Sąd dął wiarę zeznaniom świadków J. M. i K. K. (2) w zakresie w jakim podali, iż w okresie gdy (...) S.A. przekazywał Prezesowi URE przedmiotowe informacje w spółce nie istniało rozwiązanie pozwalające na automatyczne uporządkowanie oczekiwanych przez organ danych. W tamtym czasie żądane przez pozwanego dane były pobierane z wielu systemów informatycznych i przed przedstawieniem organowi dokonywano ich zestawień. W okresie wprowadzenia ograniczeń w dostarczaniu i poborze energii elektrycznej powód nie miał wewnętrznej procedury przekazywania danych, nie istniał więc żaden schemat, wedle którego należałoby uporządkować rozproszone dane i przekazać je Prezesowi URE.

Sąd nie dał wiary natomiast zeznaniom świadków, że dane dotyczące odbiorców posiadających umowy kompleksowe, a dotyczące mocy umownej i mocy bezpiecznej, musialy być pozyskiwane od sprzedawcy (...) i to on często przekazywał niewłaściwe dane. Należy bowiem zwrócić uwagę, że powodowa spółka sporządzając plan ograniczeń musiała posiadać informacje o każdym odbiorcy podlegającym planowi ograniczeń w zakresie jego mocy umownej i mocy minimalnej, skoro te dane stanowiły podstawę tworzenia planu ograniczeń, a moc umowna odpowiadała 11 stopniowi poboru mocy, a moc minimalna (bezpieczna) stopniowi 21. Zatem nie było konieczności pozyskiwania tych danych od sprzedawcy, skoro spółka dysponowała planami ograniczeń dla tych odbiorców. Tym bardziej, że brak było podstaw do aktualizowania planów ograniczeń do zmienionej mocy umownej, gdyż w sytuacji wprowadzenia ograniczeń w poborze mocy, odbiorca nie był uprawniony do poboru większej mocy niż ustalona w zatwierdzonym planie ograniczeń, nawet w sytuacji zmiany mocy umownej, o czym w dalszej części uzasadnienia.

Przedsiębiorca w 2015 roku uzyskał przychód z działalności koncesjonowanej w kwocie (...)zł.

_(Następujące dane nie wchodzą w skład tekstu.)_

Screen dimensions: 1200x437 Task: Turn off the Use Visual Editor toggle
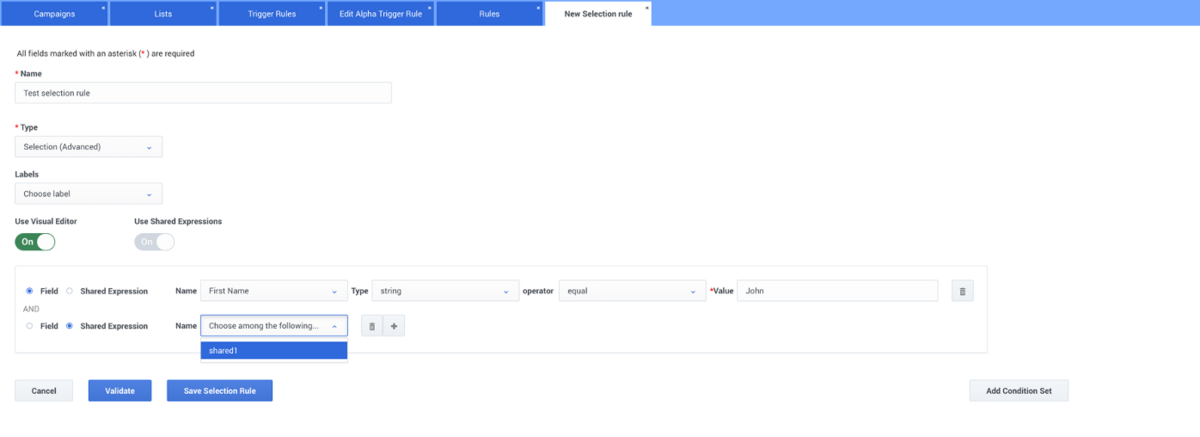[35, 242]
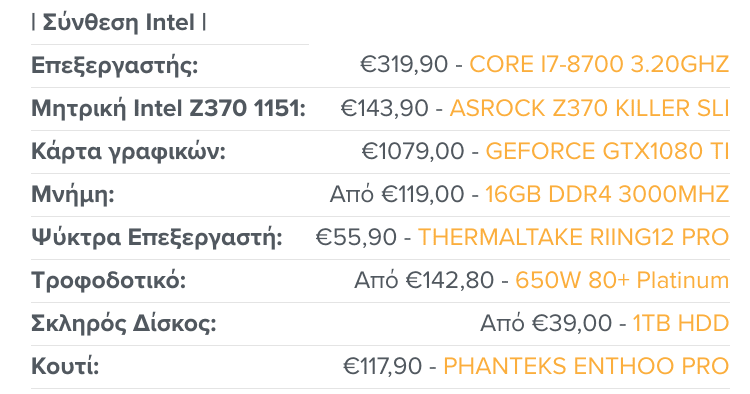
Task: Select the 16GB DDR4 3000MHZ link
Action: click(607, 194)
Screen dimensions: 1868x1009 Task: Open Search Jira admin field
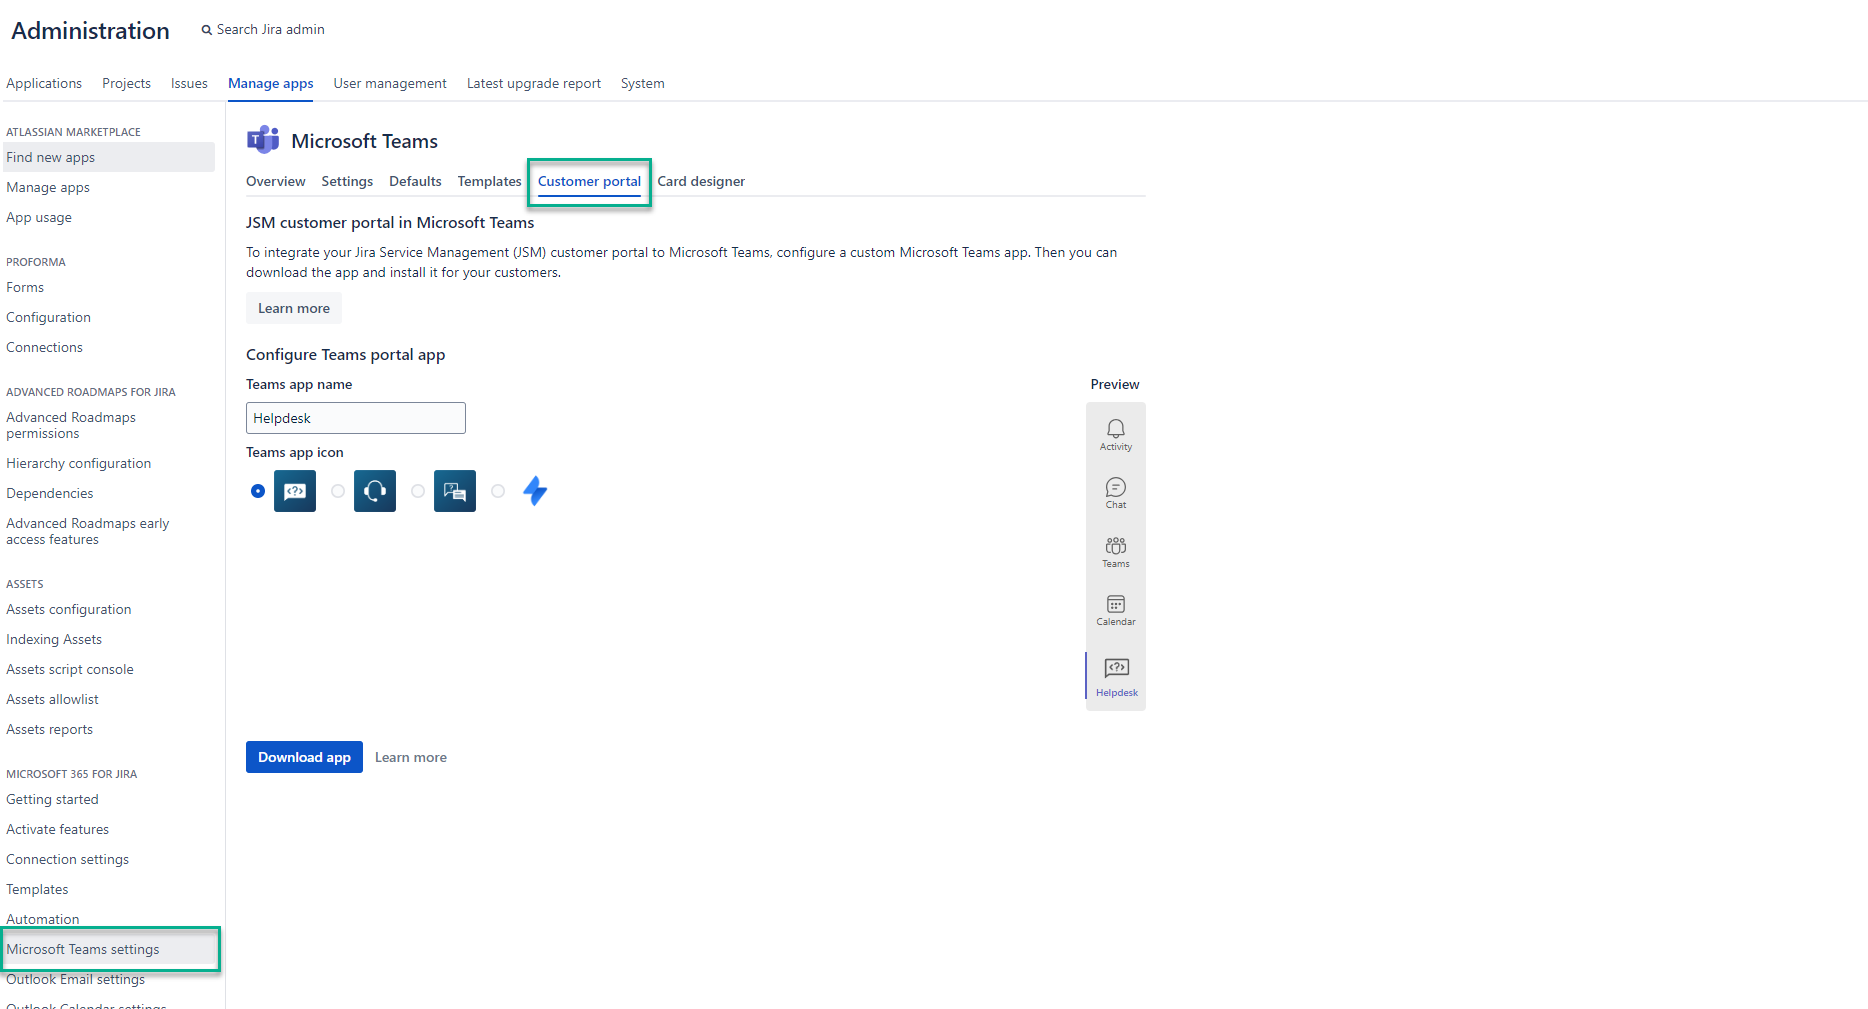(x=270, y=29)
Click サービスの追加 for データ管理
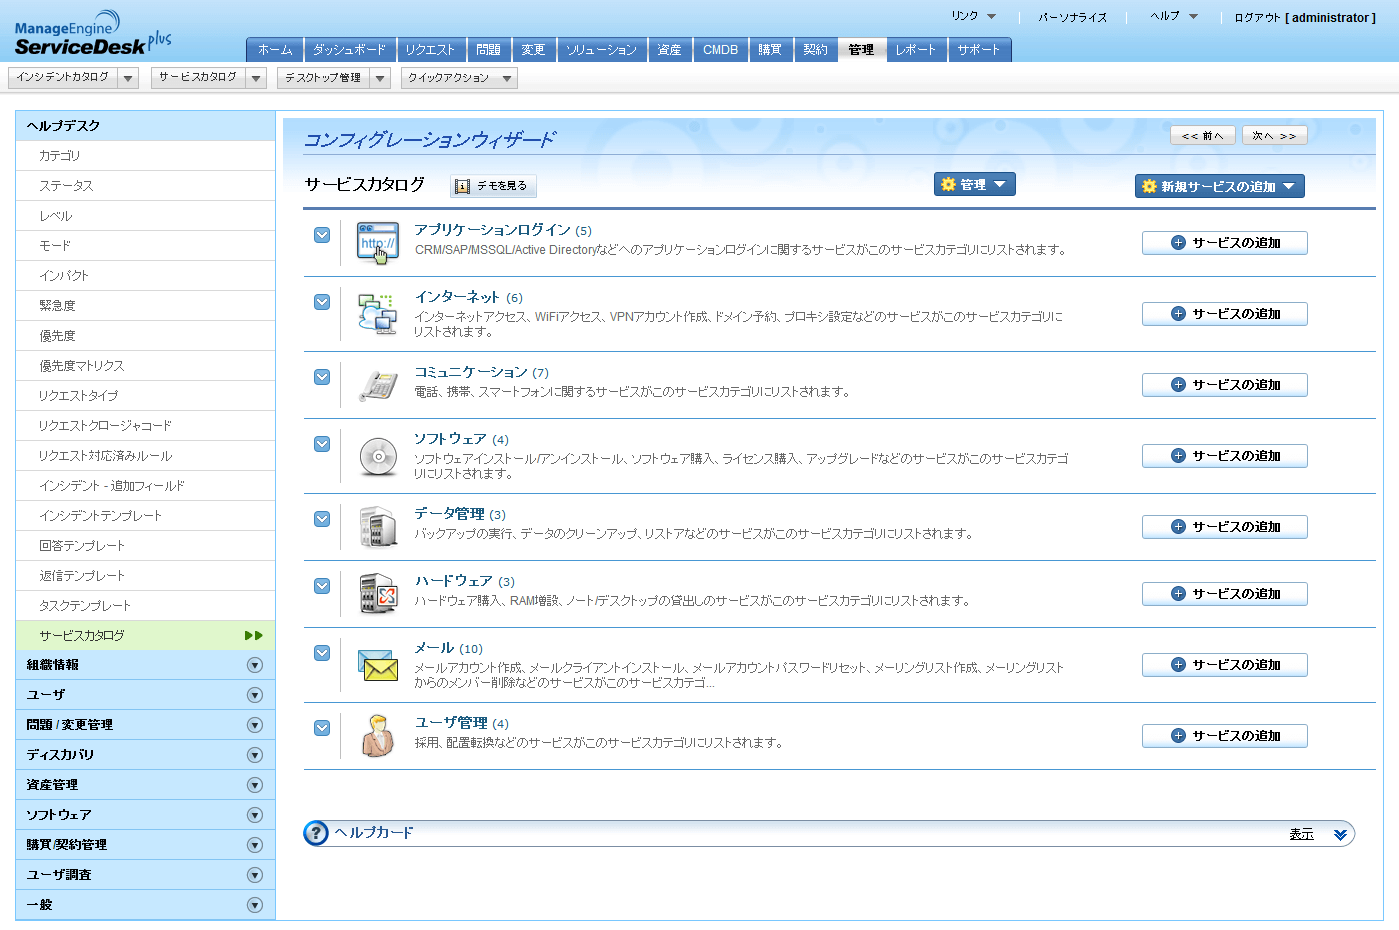1399x930 pixels. pos(1224,526)
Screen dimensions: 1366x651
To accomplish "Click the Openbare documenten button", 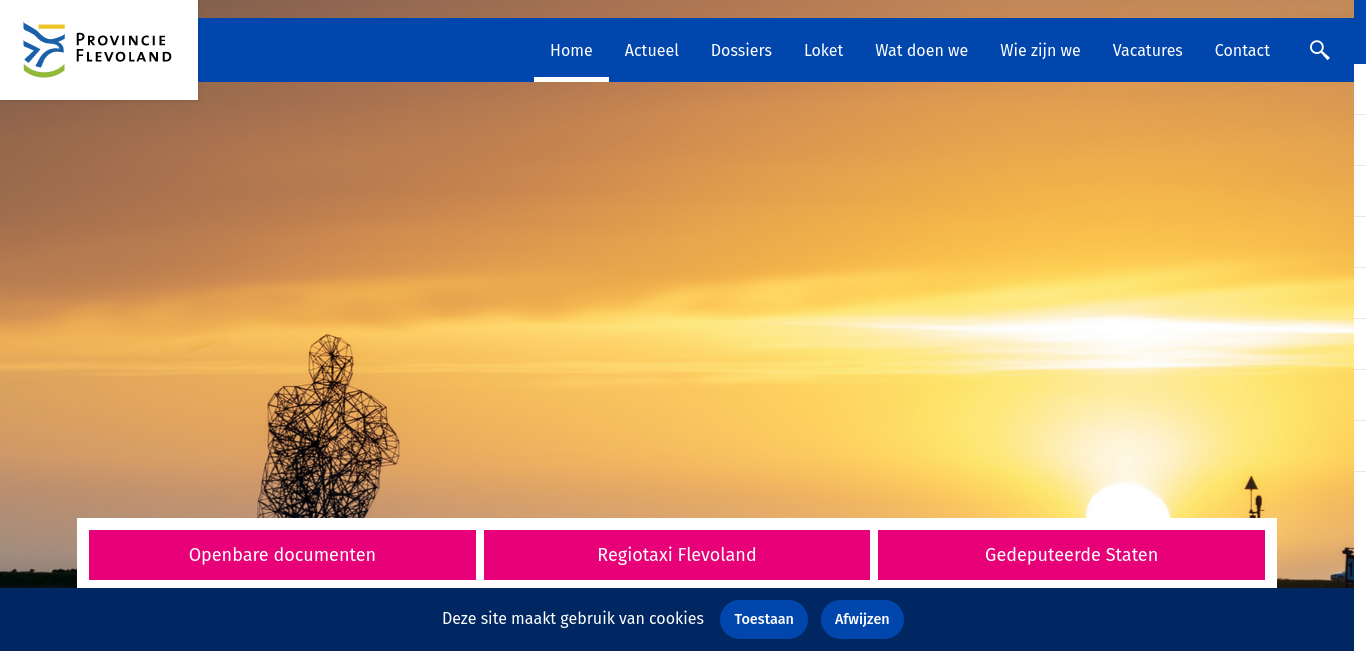I will tap(282, 555).
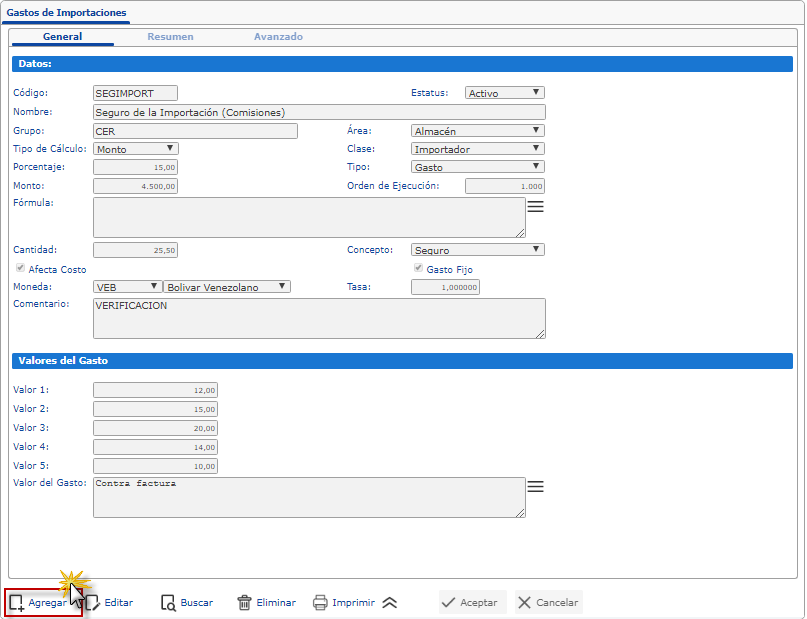Switch to the Resumen tab

pos(170,37)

Powyższy stan faktyczny Sąd ustalił w oparciu o powołane wyżej dowody z dokumentów, które nie były kwestionowane przez żadną ze stron, a Sąd także nie znalazł podstaw by odmówić im wiarygodności. W szczególności powód nie kwestionował faktu, że przekazywał organowi na jego żądanie różne wersje informacji o przekroczeniu mocy przez niektórych odbiorców. Ponadto Sąd oparł się na zeznaniach świadków- pracowników powoda przesłuchanych w toku postępowania sądowego, dając im zasadniczo wiarę w zakresie, w jakim wskazywali na organizację pracy przy zbieraniu i przekazywaniu informacji żądanych przez Prezesa URE. Sąd odmówił wiarygodności tym zeznaniom, tylko w zakresie w jakim wskazano to wyżej, uznając, że w tej części zeznania te ani się nie pokrywają z innymi dowodami, w tym zeznaniami pozostałych świadków (dotyczy to głównie twierdzeń świadka L., że to Prezes URE żądał odniesienia przekroczeń poboru do innych wartości niż te wynikające z zatwierdzonych planów ograniczeń).

Sąd zważył co następuje:

Odwołanie jedynie częściowo zasługiwało na uwzględnienie.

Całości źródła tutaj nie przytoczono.